# Kontakt 5 Time Machine pro for pitchbend?



## FriFlo (Aug 4, 2011)

I think time machine pro is the most interesting feature in Kontakt 5. Does anybody happen to know, if it will also enable you to pitchbend samples with formant correction? This would be even more great news in my opinion ...


----------



## UCAudio (Aug 4, 2011)

I'm really interested in the new time machine pro too, but I don't think it alters pitch does it? I think it just alters time while preserving pitch... could be wrong.


----------



## FriFlo (Aug 5, 2011)

It is my understanding, that Time stretch and pitch shift utilize almost the same technology. Think of it that way: when you stretch a waveform, the pitch gets lower, which has to be compensated.
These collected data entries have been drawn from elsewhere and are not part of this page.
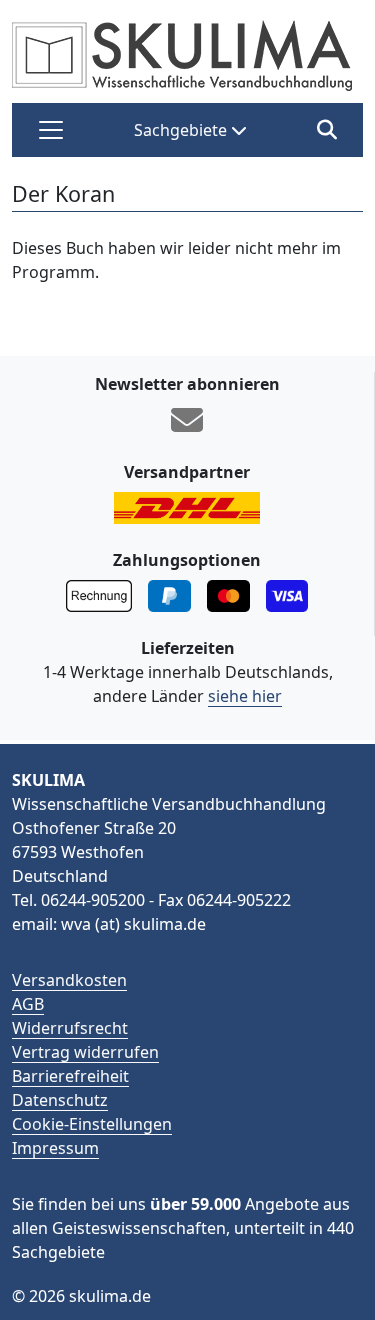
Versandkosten (69, 980)
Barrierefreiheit (70, 1076)
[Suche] (326, 130)
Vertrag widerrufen (85, 1052)
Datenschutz (60, 1100)
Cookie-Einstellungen (92, 1124)
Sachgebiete (182, 130)
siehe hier (245, 696)
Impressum (55, 1148)
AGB (28, 1004)
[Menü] (51, 130)
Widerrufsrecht (70, 1028)
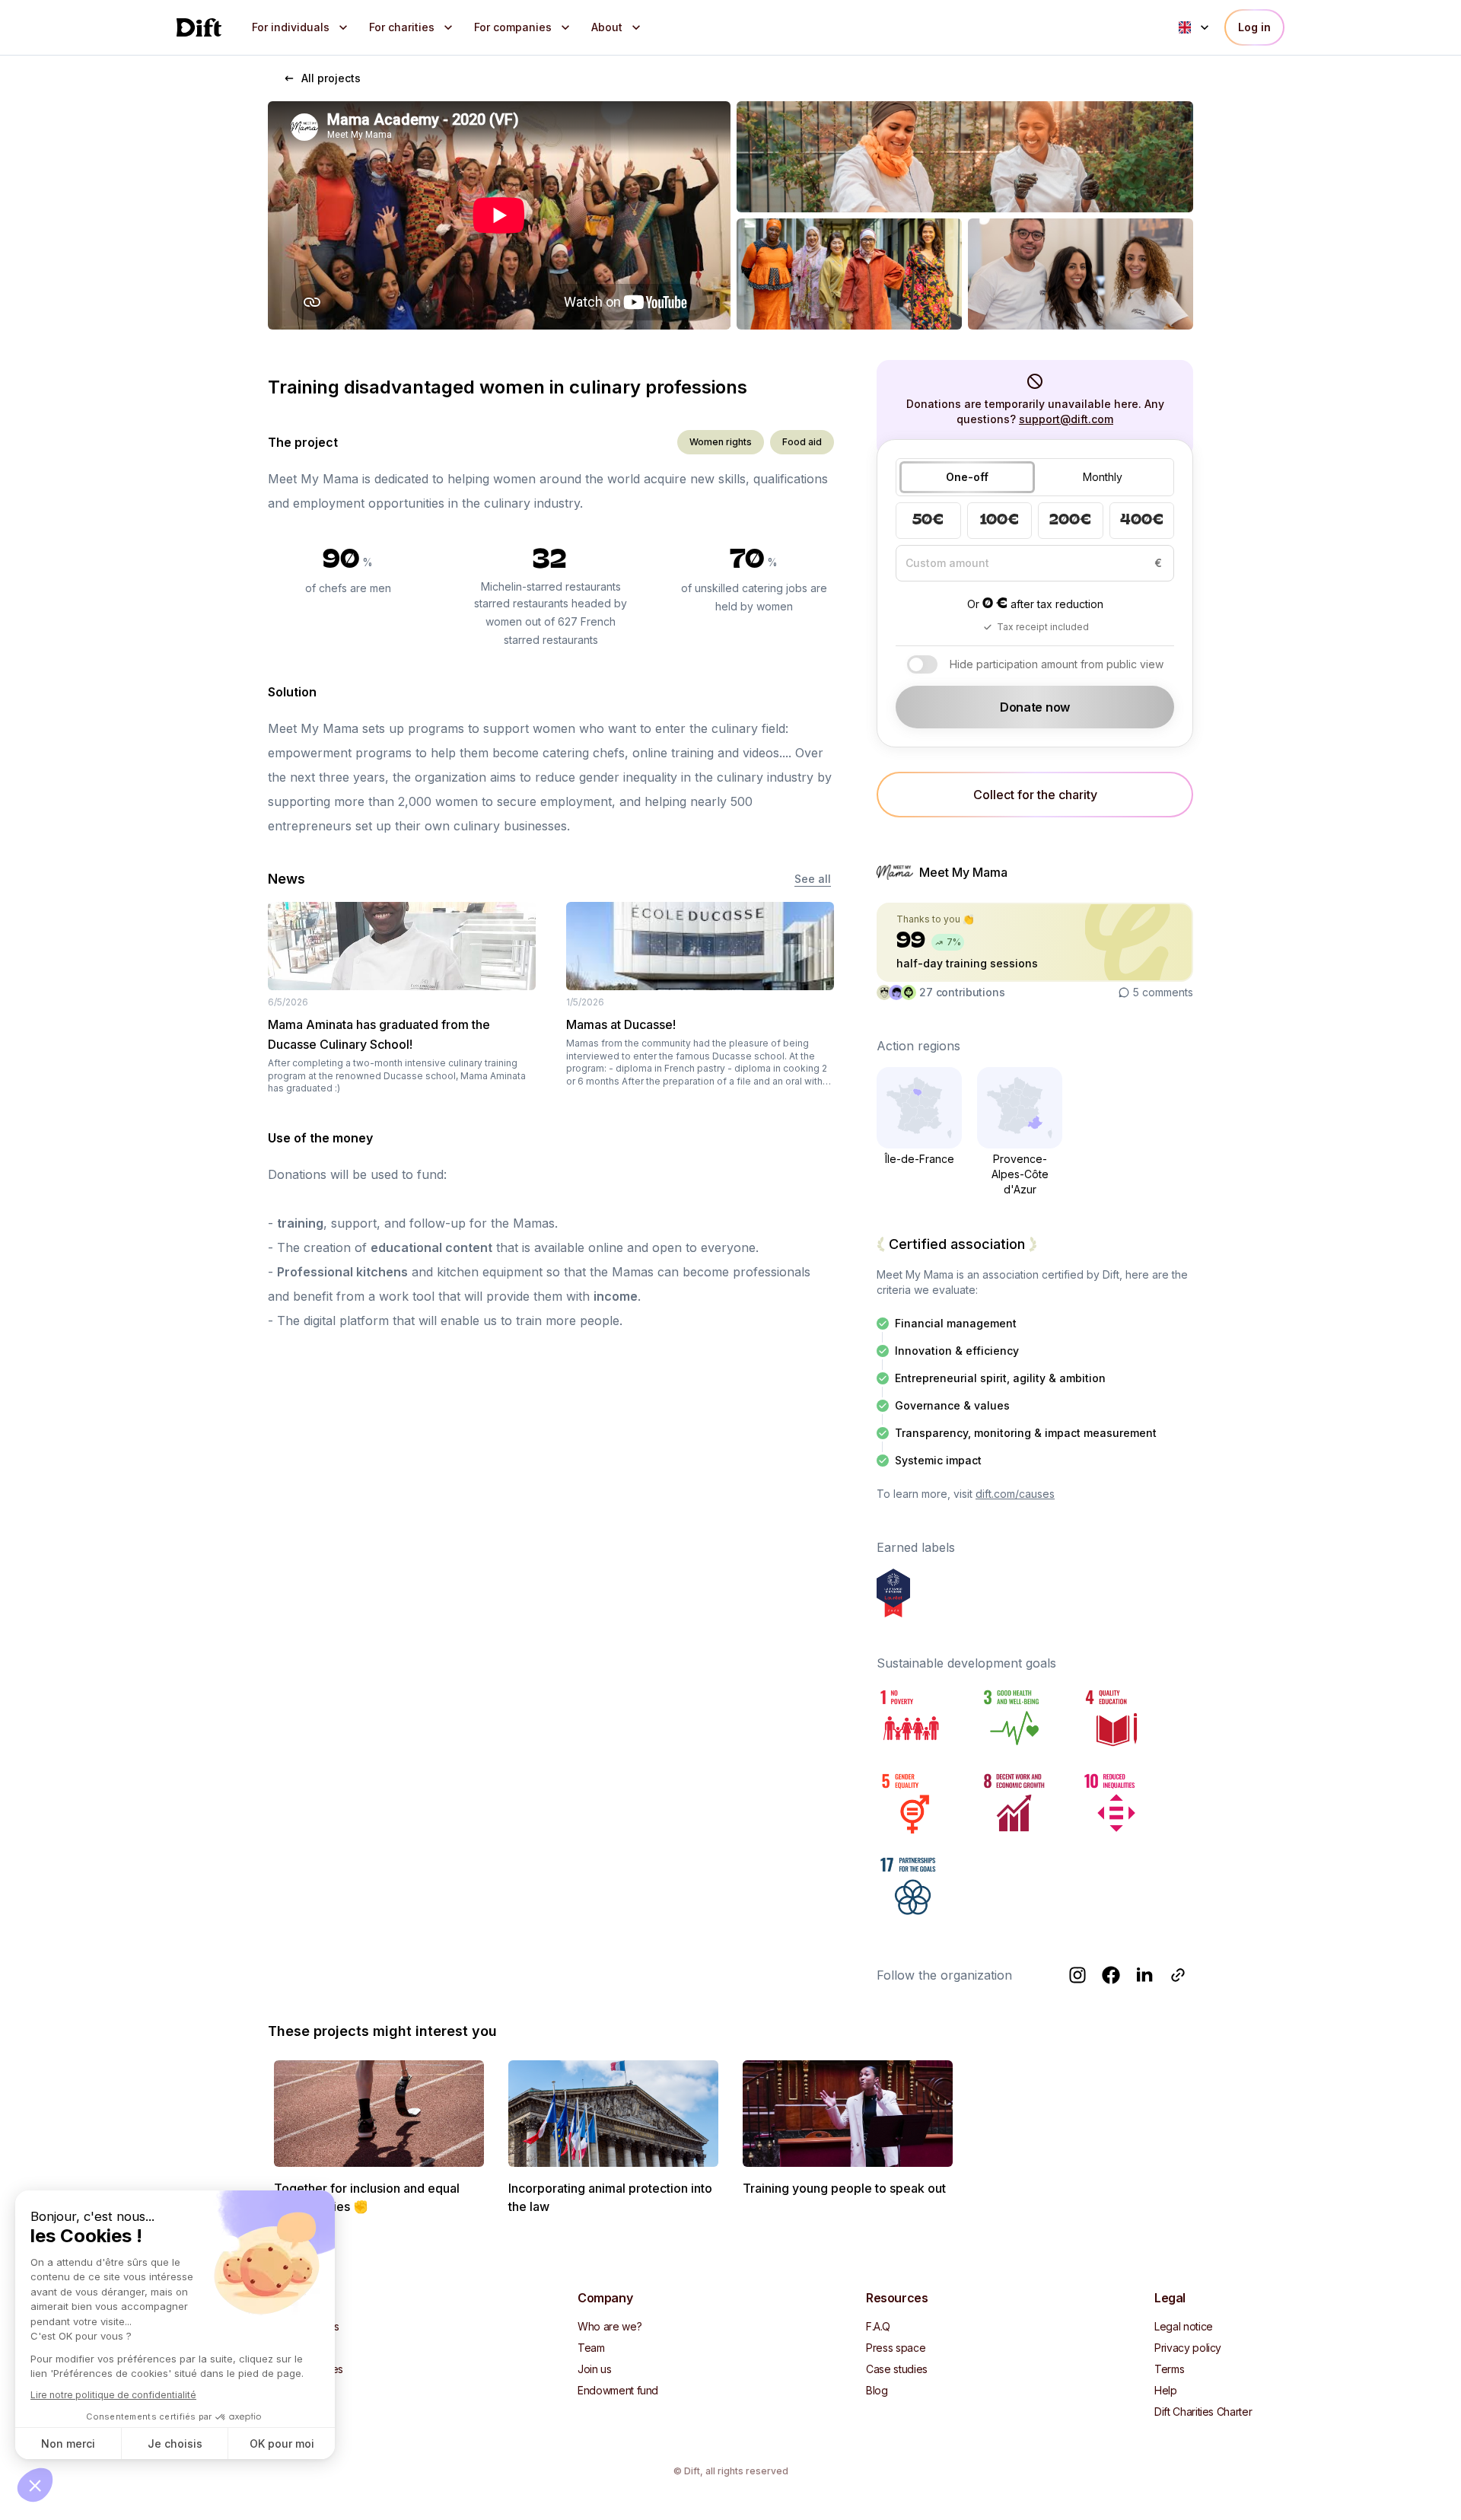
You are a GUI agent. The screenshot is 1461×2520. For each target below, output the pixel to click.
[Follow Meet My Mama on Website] (1178, 1975)
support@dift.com (1066, 419)
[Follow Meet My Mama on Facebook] (1111, 1975)
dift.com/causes (1015, 1493)
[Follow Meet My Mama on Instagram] (1077, 1975)
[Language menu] (1195, 27)
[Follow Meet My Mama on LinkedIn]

Also the formants sound unnatural, so they have to be altered ...


----------



## MacQ (Aug 5, 2011)

I really hope so ... a formant-corrected shift could let me use fewer samples per instrument without noticeable artifacts. Even a one-semitone up, one-semitone down sort of thing could lead to 66% fewer samples than separate chromatic samples.

Hope.

~Stu


----------



## UCAudio (Aug 6, 2011)

I wish they would have also updated the tone machine to tone machine pro. That shifts formants but never souned that good to me compared to other algos.


----------



## FriFlo (Aug 30, 2011)

Actually, the tone machine with its formant correction is, what would be suitable to make a more natural pitch bend possible. The problem is the quality of the algorythm and also the resolutoion of pitch steps: If you set it to pitch bend at +/- 12 half tone steps, there are audible steps at almost quater tones ...


----------